Kelsey will be the featured speaker during a free Web-based seminar titled, "The Impact of Marcellus Shale: What Do the Economic Impact Studies Imply?" which will air at 1p.m. on Thursday, March 18. Sponsored by Penn State Cooperative Extension, the "webinar" will provide an overview of some of the research used by decision-makers to assess factors for economic development in their communities. Information about how to register for the webinar is available at http://naturalgas.extension.psu.edu/Events.htm online. Participants will have the opportunity to ask the speaker questions during the session.

"We'll look at the range of different studies: highpoints, consistencies and inconsistencies across them -- what they tell us, what do they not tell us and how do people interpret them -- what makes make sense and what does not makes sense," he said.

Kelsey said most economic studies to date have focused on employment and income impacts, and not implications for local service, community or environmental impacts.

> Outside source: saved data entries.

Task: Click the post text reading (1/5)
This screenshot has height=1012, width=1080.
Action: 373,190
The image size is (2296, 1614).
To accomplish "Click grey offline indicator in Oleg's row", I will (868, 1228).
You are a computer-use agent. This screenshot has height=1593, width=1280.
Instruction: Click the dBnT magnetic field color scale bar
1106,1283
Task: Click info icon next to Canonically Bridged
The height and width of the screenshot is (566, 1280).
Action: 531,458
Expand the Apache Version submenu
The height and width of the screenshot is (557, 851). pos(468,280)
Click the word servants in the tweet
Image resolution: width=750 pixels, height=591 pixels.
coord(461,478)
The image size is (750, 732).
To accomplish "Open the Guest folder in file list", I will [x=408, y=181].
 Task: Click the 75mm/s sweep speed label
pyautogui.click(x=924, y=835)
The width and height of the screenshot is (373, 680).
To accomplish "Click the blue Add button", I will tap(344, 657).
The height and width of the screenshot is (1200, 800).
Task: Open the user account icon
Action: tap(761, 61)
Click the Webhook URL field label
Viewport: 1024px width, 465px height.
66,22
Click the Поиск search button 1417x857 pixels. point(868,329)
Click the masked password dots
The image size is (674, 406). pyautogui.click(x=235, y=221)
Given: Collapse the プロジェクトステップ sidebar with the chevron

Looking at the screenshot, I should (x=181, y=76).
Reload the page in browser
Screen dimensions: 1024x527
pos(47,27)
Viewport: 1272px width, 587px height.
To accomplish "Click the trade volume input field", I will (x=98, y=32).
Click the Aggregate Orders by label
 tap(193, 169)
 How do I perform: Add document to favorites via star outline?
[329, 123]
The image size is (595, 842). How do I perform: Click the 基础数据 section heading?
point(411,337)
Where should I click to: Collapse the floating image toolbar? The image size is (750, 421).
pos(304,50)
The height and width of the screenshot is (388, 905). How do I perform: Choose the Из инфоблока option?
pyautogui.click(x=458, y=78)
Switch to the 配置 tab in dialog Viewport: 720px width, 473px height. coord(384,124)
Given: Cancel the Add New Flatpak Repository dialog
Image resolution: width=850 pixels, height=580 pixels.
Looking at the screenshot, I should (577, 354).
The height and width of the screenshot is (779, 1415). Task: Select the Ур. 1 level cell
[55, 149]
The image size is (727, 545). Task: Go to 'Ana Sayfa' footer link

"We do know that Marcellus (shale development) brings opportunities for strong employment gain, increases in the community for landowners and local businesses," Kelsey said. "We're already seeing dollars flowing in and economic opportunities for many Pennsylvania communities."

Kelsey said in general, the benefits are going across the economy, though some sectors might have some challenges. He said it is sometimes difficult to tell how the dollars fall within the community because of the way some sectors are measured. For example, gas-drilling workers use lodging and restaurants, so the tourism economy -- as it is traditionally measured -- is doing very well, Kelsey said.

However, other parts of the tourism economy may be struggling a bit, such as souvenir shops, tourism recreation businesses like whitewater rafting or bicycle rentals, and destination locales. Kelsey said other measures might be difficult to separate. For example, if Marcellus workers are occupying many of the hotel rooms, hunters may face difficulty finding lodging. On the other hand, gas exploration has created many access roads into the backwoods, so that major portions of the forest land may now be available to hunters where they couldn't hunt before.

Kelsey said some of the impacts on local government stem from population changes, which are only just starting to occur in some parts of Pennsylvania.

"A lot of the activity has resulted in existing people in the community getting jobs, or itinerant workers staying in hotels, but no big transplant activity yet," he said. "For the best local economic impact, we'd want workers to live in the community where they work, to buy groceries, to volunteer and to pay taxes."

He added that this type of growth poses tradeoffs to the community, since strong economic impacts also increase the cost of services.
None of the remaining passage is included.